Given that Schumer is such a necessary presence in our culture, it’s disappointing to report that Trainwreck, though written by Schumer, isn’t the proper big-screen introduction to late-night comedy’s enfant terrible. She stills plays a selfish, oversexed middle-class narcissist named Amy, but Trainwreck is far from the Amy Schumer Sketch Movie — would that it were, provocatively pushing her shock-jockette humor into hard-R territories. But her unshackled id doesn’t get to frolic nearly enough. Eventually, sentiment overtakes the raunch, and Trainwreck becomes the predictable romance it was satirizing. Hemmed in by such familiar mechanics, Schumer has produced a piece of entertainment that (prepare your gag reflex) panders to a mainstream audience.

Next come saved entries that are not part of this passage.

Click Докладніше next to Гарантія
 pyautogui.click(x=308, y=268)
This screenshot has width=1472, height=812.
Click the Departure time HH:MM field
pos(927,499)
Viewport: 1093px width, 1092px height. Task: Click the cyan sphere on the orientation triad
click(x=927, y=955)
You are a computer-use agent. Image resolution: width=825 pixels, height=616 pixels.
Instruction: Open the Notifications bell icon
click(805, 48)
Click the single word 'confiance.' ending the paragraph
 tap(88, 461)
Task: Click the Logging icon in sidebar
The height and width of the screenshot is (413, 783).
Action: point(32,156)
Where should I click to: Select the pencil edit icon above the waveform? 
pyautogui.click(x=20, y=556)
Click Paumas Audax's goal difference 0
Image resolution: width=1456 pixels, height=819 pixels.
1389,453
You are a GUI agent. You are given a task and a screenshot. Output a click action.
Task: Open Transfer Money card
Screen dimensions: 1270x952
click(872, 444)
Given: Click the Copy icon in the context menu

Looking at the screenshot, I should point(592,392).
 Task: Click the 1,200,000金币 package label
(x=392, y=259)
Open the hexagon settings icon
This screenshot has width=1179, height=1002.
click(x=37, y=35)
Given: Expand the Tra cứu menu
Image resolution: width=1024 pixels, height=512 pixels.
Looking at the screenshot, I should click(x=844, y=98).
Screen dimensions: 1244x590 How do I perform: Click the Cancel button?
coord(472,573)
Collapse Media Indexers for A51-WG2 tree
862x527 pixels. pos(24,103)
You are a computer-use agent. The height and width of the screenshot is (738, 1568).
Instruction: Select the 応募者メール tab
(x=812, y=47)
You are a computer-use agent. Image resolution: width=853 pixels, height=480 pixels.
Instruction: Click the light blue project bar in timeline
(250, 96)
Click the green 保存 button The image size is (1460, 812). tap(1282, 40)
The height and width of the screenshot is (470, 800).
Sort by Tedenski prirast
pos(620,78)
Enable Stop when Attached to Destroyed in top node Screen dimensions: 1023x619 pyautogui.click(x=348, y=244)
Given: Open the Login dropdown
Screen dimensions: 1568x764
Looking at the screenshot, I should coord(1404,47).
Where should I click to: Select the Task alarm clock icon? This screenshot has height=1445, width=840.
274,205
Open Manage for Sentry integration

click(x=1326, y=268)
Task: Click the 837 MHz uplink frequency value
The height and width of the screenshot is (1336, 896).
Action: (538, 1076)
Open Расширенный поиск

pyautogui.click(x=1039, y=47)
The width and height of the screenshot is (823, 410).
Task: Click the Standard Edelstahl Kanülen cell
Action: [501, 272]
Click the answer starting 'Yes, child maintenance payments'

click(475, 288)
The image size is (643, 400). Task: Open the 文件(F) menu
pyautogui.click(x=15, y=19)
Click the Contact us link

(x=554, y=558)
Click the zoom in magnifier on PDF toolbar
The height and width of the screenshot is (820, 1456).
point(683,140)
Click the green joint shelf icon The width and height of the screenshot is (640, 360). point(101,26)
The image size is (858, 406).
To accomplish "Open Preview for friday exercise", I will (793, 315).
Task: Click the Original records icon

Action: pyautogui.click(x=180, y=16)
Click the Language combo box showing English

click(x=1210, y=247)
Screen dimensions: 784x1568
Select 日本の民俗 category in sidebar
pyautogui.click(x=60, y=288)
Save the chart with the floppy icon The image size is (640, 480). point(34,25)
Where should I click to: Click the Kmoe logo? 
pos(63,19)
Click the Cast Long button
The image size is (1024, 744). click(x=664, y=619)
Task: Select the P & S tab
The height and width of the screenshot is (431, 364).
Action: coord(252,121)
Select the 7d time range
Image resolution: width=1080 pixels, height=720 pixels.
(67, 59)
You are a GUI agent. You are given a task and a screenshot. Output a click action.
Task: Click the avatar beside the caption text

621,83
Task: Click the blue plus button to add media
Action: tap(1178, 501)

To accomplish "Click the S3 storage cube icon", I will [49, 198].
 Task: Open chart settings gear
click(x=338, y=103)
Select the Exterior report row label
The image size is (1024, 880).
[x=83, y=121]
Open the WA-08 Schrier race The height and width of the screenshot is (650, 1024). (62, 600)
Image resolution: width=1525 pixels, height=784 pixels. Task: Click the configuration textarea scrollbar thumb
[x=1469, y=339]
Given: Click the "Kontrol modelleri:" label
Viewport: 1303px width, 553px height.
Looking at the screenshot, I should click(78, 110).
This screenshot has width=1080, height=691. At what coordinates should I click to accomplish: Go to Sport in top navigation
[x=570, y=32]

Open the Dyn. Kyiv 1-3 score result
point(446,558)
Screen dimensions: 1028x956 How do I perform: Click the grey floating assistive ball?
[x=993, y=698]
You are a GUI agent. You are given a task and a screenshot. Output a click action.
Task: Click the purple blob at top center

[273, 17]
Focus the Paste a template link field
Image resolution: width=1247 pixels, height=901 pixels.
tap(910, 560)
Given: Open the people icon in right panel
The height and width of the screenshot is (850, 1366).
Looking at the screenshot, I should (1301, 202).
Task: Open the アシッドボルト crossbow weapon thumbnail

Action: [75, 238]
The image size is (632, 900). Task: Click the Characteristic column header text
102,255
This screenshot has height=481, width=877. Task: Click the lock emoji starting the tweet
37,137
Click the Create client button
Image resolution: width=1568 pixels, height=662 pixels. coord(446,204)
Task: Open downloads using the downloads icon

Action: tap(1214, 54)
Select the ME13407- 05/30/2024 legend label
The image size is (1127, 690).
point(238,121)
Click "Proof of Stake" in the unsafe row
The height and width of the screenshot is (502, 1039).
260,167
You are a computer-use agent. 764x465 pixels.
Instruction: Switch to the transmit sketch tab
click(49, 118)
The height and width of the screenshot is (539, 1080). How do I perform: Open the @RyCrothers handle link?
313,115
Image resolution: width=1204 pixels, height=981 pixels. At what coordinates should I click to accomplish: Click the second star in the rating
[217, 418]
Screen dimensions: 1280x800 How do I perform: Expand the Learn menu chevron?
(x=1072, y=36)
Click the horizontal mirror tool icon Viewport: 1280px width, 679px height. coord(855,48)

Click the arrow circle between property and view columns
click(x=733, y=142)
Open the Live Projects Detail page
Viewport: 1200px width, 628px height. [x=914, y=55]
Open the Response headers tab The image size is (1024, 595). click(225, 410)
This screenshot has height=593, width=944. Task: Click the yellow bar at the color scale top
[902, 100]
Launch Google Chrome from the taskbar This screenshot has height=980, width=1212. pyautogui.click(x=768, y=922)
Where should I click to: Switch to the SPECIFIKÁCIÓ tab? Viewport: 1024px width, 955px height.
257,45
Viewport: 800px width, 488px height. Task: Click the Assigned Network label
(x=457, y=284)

Schumer’s Amy avatar this time around is a commitment-phobic sex addict who says casually monstrous things to strangers and loved ones alike, and who works at a misogynist magazine called S’Nuff, edited by a customarily unrecognizable Tilda Swinton. After vocally disparaging all things sports during a staff meeting, she’s promptly assigned to profile a groundbreaking, charitable and charmingly square sports physician named Aaron Conners (Bill Hader). She soon takes her subject to bed, because that’s what she does, but when Aaron doesn’t want to leave — and when he calls her the next day! — we may just witness the start of Amy’s domestication.
You’ve seen this movie before. Usually it’s about a callous male playboy mistaking sexuality for intimacy until he finally meets the match who will anchor his libido: Nuclear suburbia awaits just before the end credits. Simply inverting the genders in this formula doesn’t alter its fundamental ingredients, which we’ve been spoon-fed in romantic comedies for decades.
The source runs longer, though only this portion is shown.